6.3 L’appelante versera également à l’intimé la somme de 1’800 fr. à titre de dépens de deuxième instance (art. 3 al. 1 et 7 al. 1 TDC [tarif des dépens en matière civile du 23 novembre 2010 ; BLV 270.11.6]).
Par ces motifs, la Cour d’appel civile p r o n o n c e :
I. L’appel est rejeté dans la mesure de sa recevabilité.
II. Le jugement est confirmé.
III. Il n’est pas perçu de frais judiciaires de deuxième instance.
IV. L’appelante A.______ SA versera à l’intimé B.______ la somme de 1'800 fr. (mille huit cents francs) à titre de dépens de deuxième instance.
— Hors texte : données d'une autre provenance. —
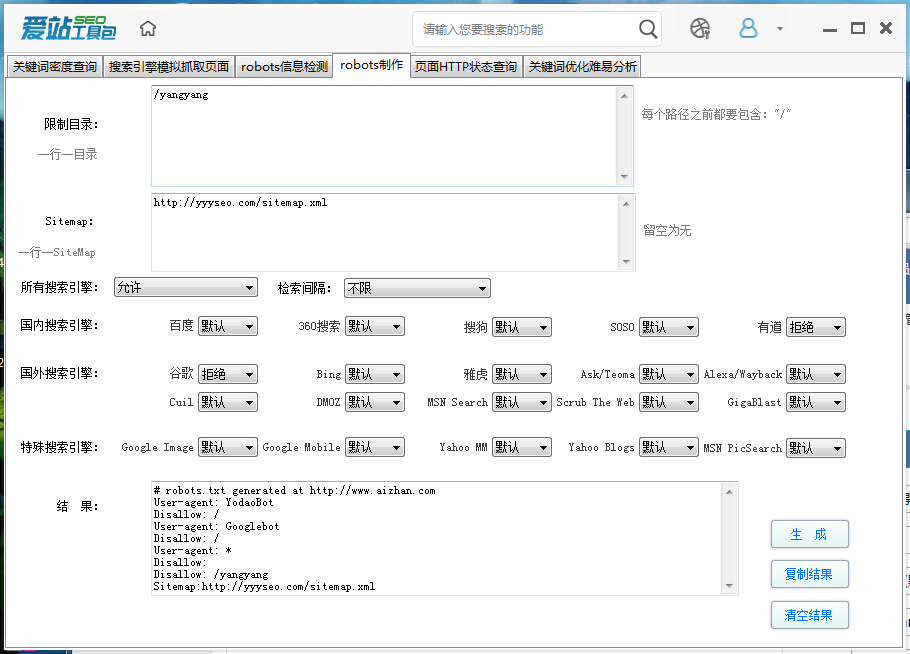Open the robots信息检测 tab
The height and width of the screenshot is (654, 910).
click(284, 67)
V. L’arrêt est exécutoire.
La présidente : La greffière :
Du
Le présent arrêt, dont la rédaction a été approuvée à huis clos, est notifié à :
et communiqué, par l'envoi de photocopies, au :
La Cour d’appel civile considère que la valeur litigieuse est de supérieure à 15’000 francs.
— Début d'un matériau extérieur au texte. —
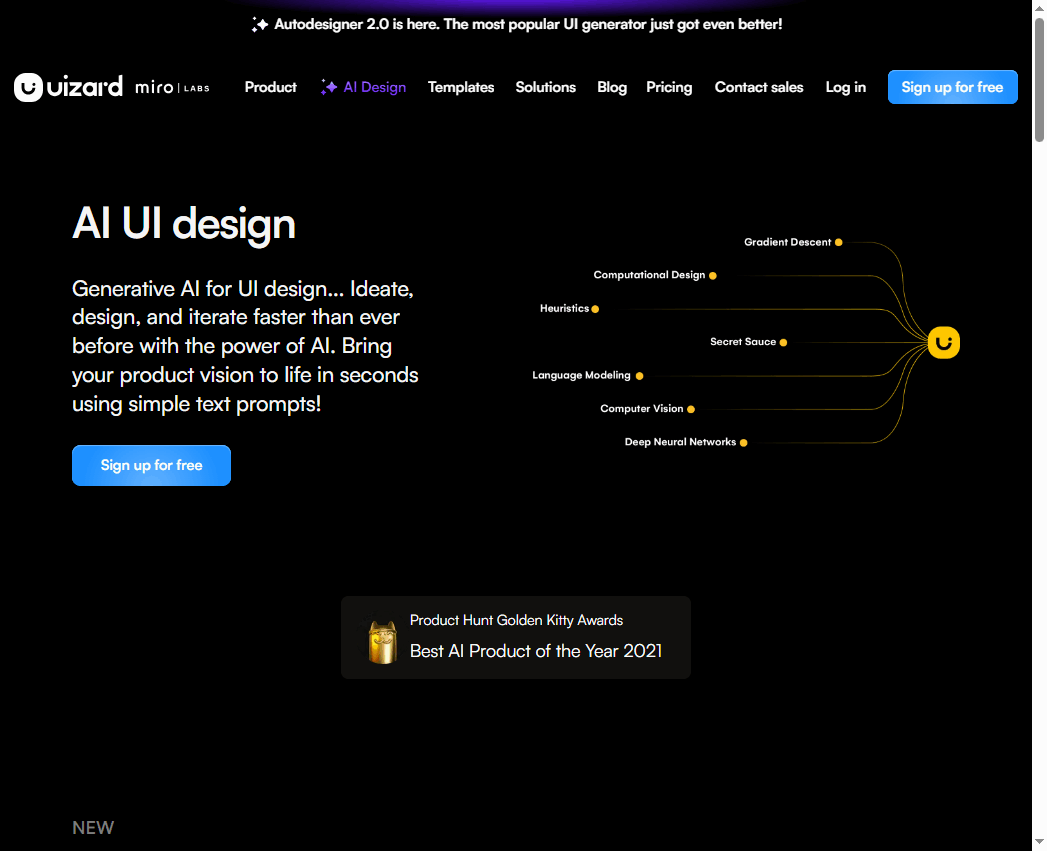Viewport: 1047px width, 851px height.
Task: Select Contact sales in the navigation
Action: [x=759, y=87]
Le présent arrêt peut faire l'objet d'un recours en matière civile devant le Tribunal fédéral au sens des art. 72 ss LTF (loi du 17 juin 2005 sur le Tribunal fédéral – RS 173.110), le cas échéant d'un recours constitutionnel subsidiaire au sens des art. 113 ss LTF. Dans les affaires pécuniaires, le recours en matière civile n'est recevable que si la valeur litigieuse s'élève au moins à 15'000 fr. en matière de droit du travail et de droit du bail à loyer, à 30'000 fr. dans les autres cas, à moins que la contestation ne soulève une question juridique de principe (art. 74 LTF). Ces recours doivent être déposés devant le Tribunal fédéral dans les trente jours qui suivent la présente notification (art. 100 al. 1 LTF).